Descrição[editar | editar código-fonte]

Estudos recentes principalmente de cientistas russos, notadamente Nikolai Kardashev, estabeleceram as bases concretas e conceituais de uma supercivilização. Uma civilização qualquer, seja ela terrestre ou alienígena, consome energia, assim temos um dado comum a qualquer tipo de civilização e com base nesse dado é possível traçar as características das mesmas. Assim teríamos as civilizações do tipo 0, aquelas que ainda não dominam todos os recursos energéticos do seu planeta, esse seria o caso da Terra. Teríamos também as civilizações do tipo I, aquelas que dominam todos os recursos energéticos do seu planeta, tendo consequentemente uma tecnologia superior a do tipo 0. Prosseguindo, teríamos as civilizações do tipo II, aquelas que dominam os recursos energéticos do seu sistema solar inteiro, essas civilizações "mineram" o seu sol e extraem energia diretamente dele.

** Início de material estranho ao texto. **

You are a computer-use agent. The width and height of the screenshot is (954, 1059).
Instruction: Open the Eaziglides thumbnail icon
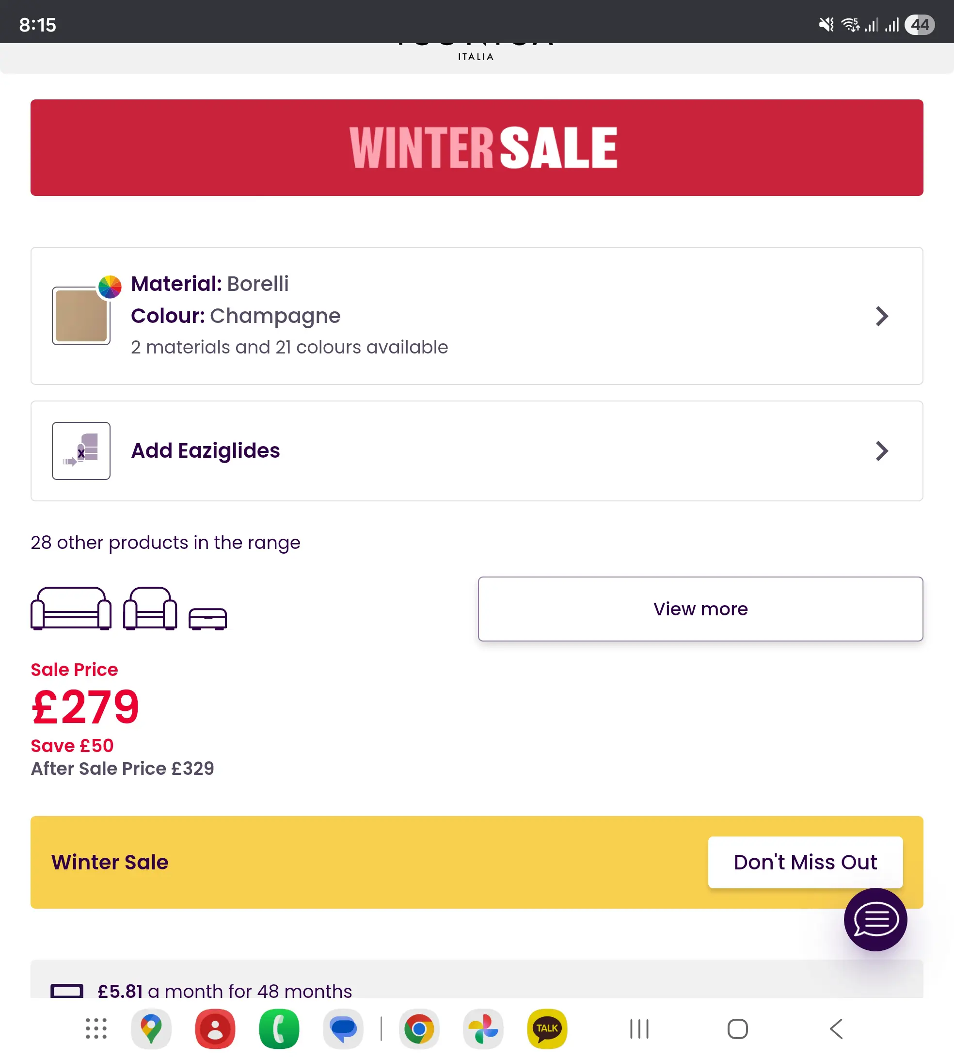81,451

As civilizações do tipo III seriam as "supercivilizações", pois extraem energia de uma galáxia inteira e possuiriam por conseguinte estruturas socias e tecnológicas avançadíssimas, além de dominarem perfeitamente a tecnologia dos voos espaciais e interestelares.

A classificação baseia-se exclusivamente no consumo de energia dessa civilização e não entra em detalhes sobre o tipo de tecnologia e suas características.